__WHAT THIS TASK INVOLVES__: Please repeat, exactly as written, the line containing "Click the magnifier search icon" and every line after it through the end of the records below, leaving out any pictures.

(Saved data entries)
= = = = = = =
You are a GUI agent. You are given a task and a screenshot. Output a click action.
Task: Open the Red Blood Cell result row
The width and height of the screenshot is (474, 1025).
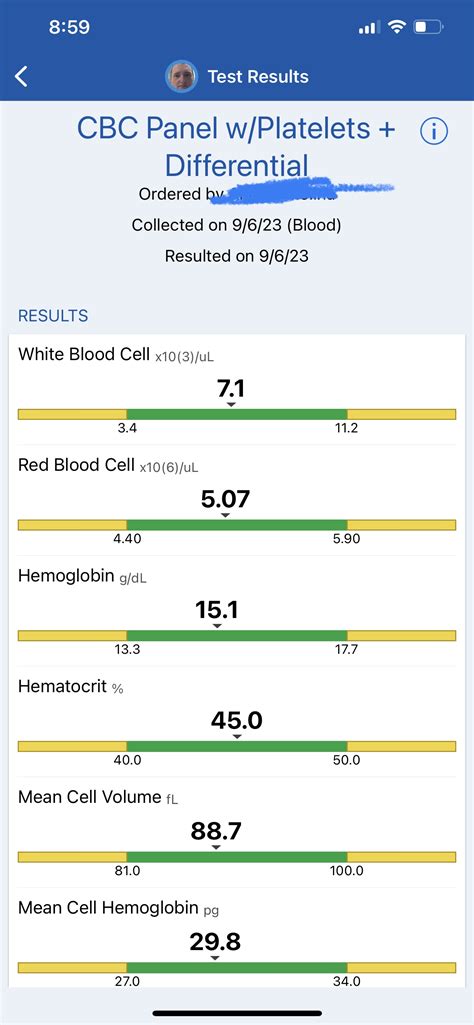[237, 501]
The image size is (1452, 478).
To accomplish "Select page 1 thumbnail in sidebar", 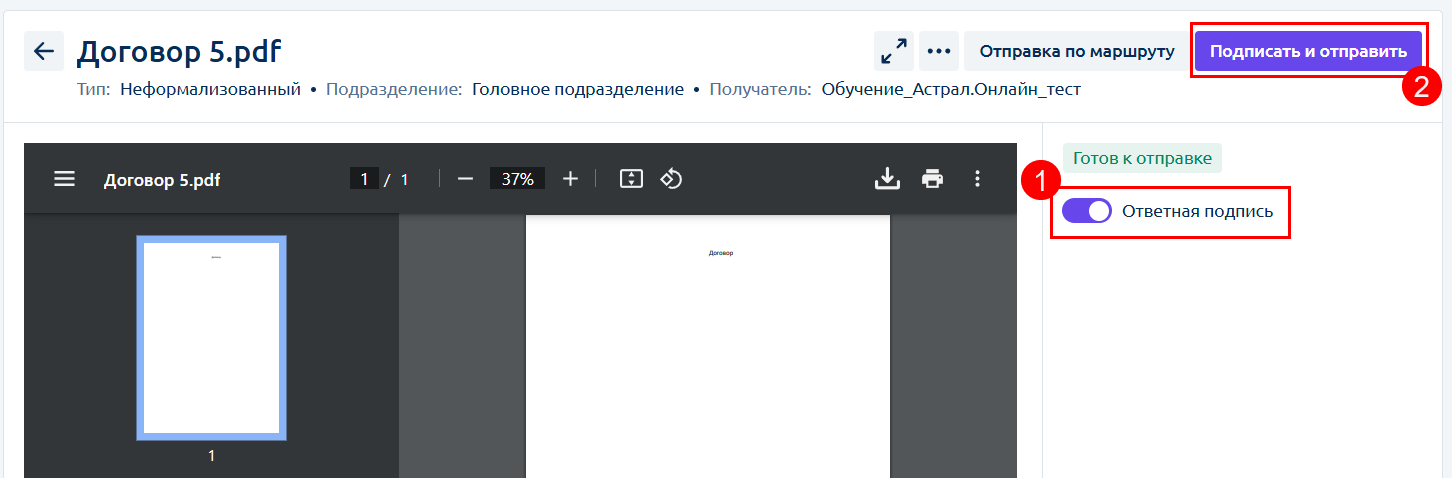I will pos(211,338).
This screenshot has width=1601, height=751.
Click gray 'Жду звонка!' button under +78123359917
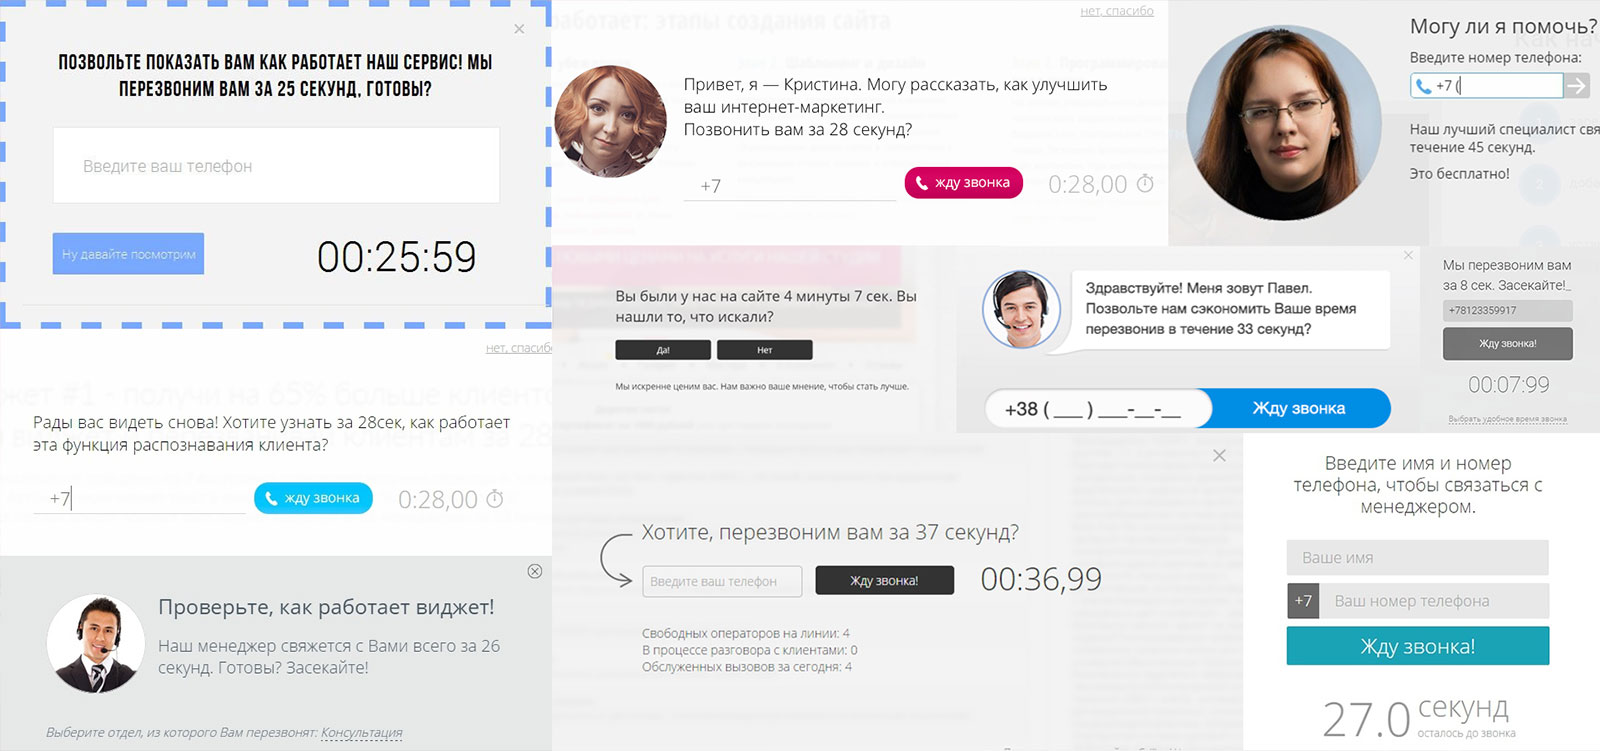[x=1508, y=343]
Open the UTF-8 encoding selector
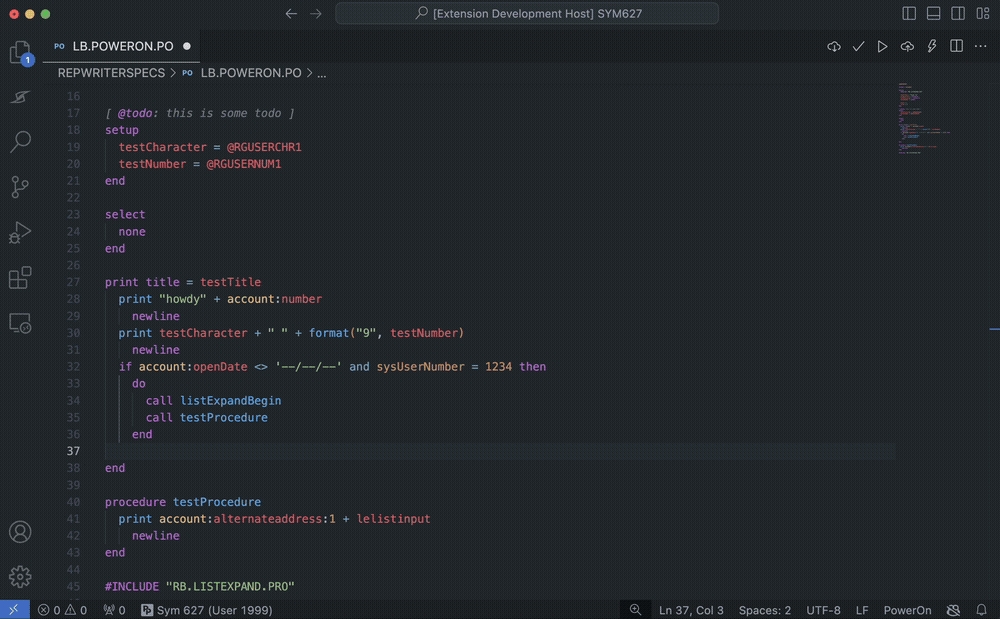 click(x=823, y=610)
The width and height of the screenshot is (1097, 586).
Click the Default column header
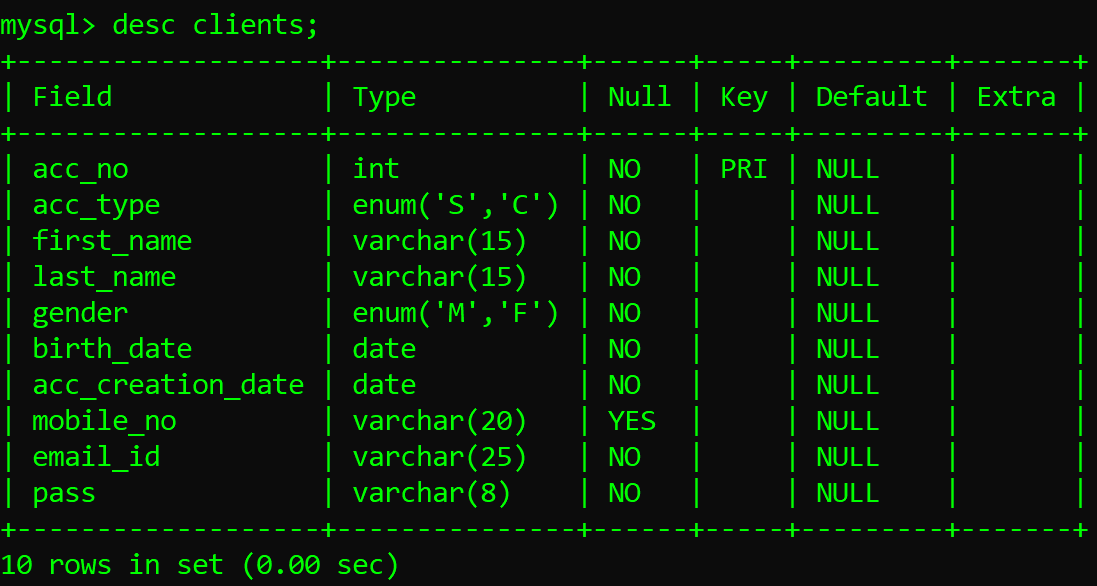[x=871, y=97]
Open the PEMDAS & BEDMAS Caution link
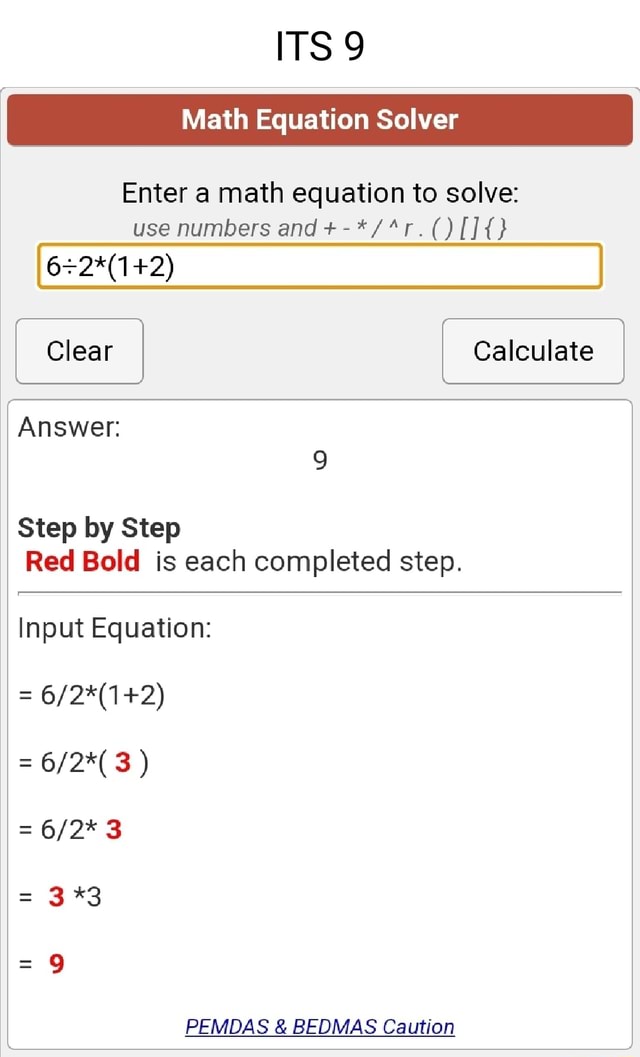 [320, 1027]
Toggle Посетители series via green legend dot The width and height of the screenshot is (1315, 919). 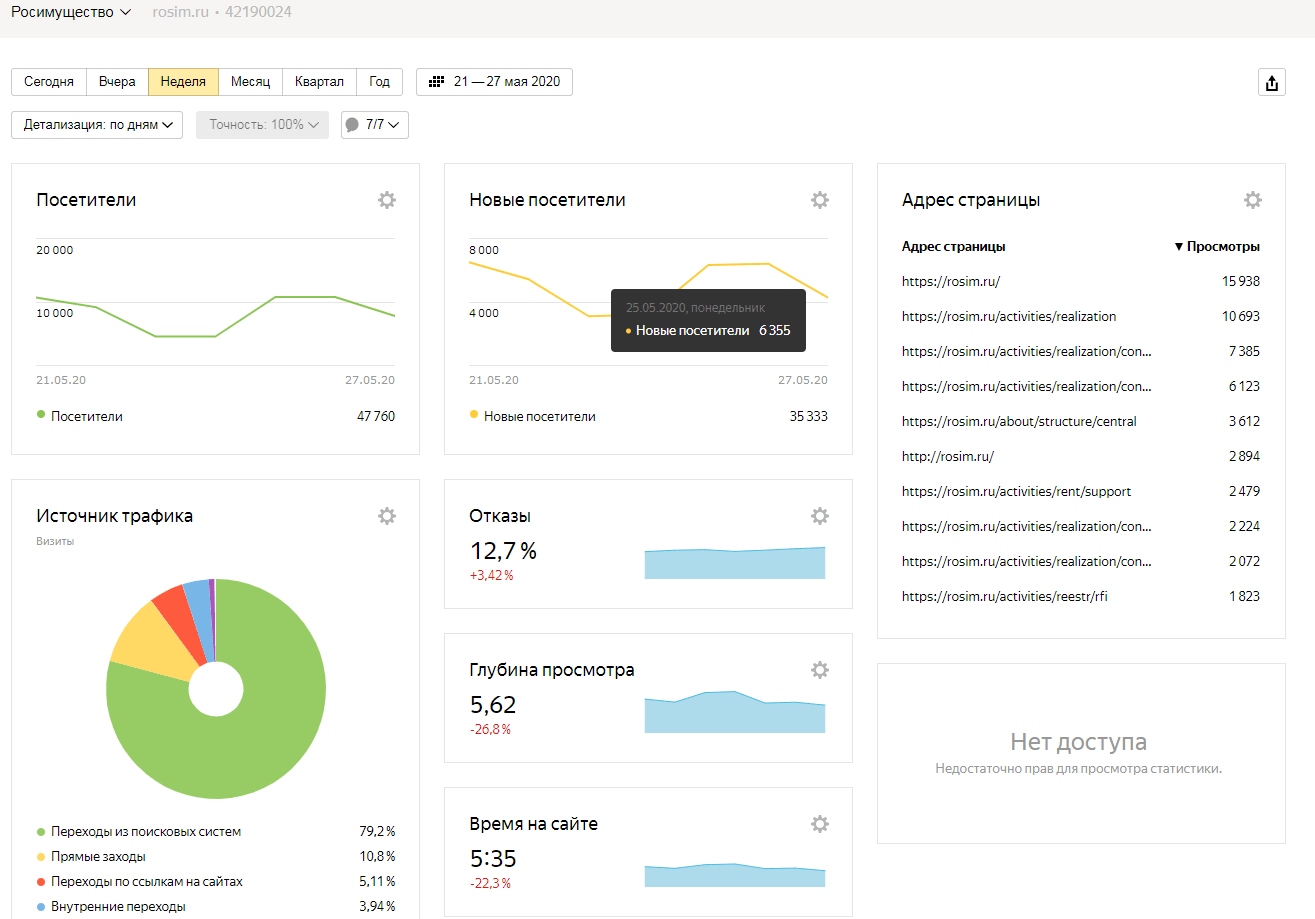click(41, 415)

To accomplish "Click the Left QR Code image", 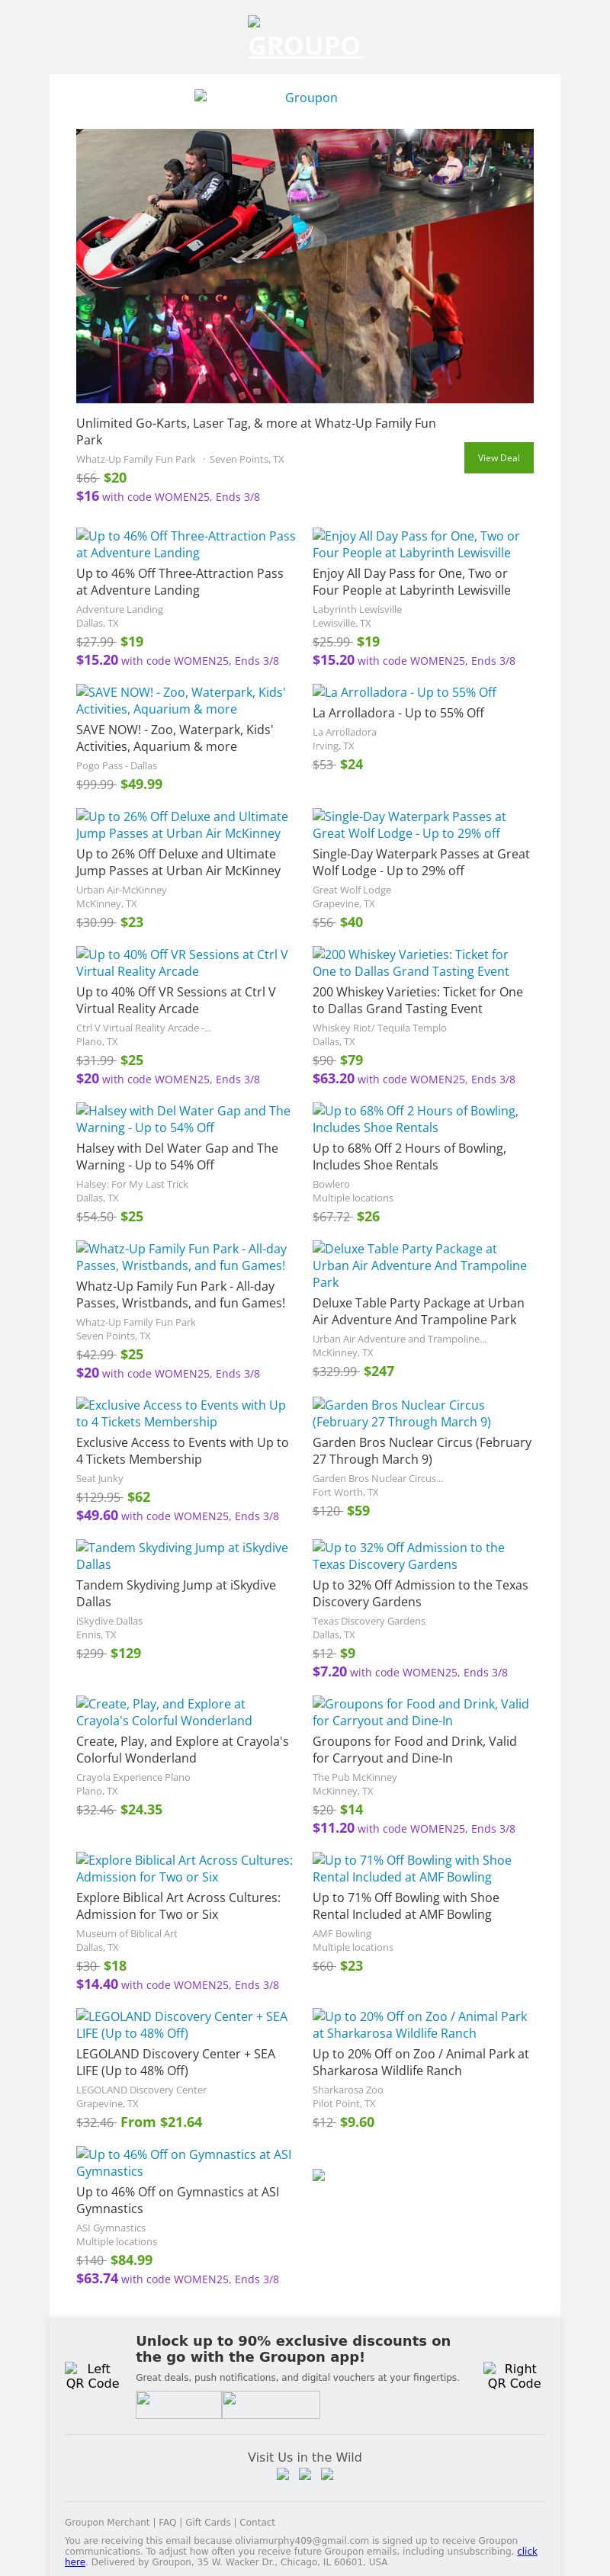I will point(92,2376).

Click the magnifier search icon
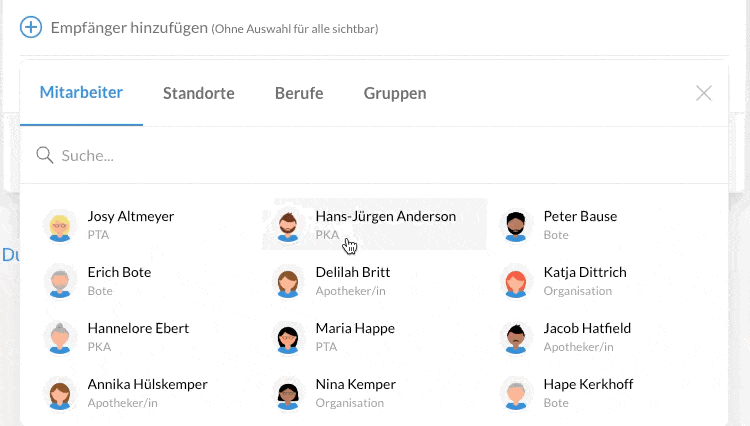pyautogui.click(x=44, y=155)

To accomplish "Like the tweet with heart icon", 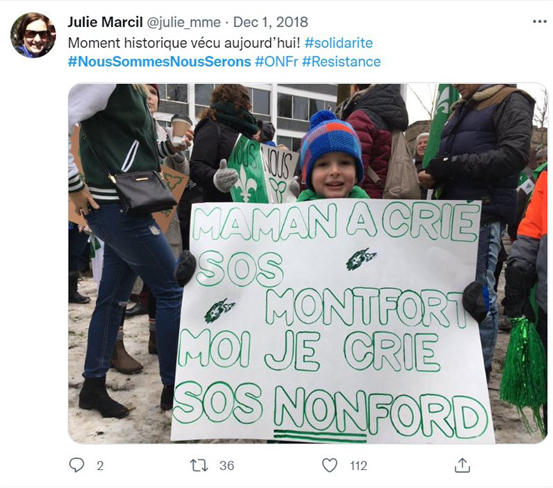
= = = = = = =
__TASK RESULT__:
Click the magnifier search icon
pyautogui.click(x=44, y=155)

To accomplish "Like the tweet with heart icon", 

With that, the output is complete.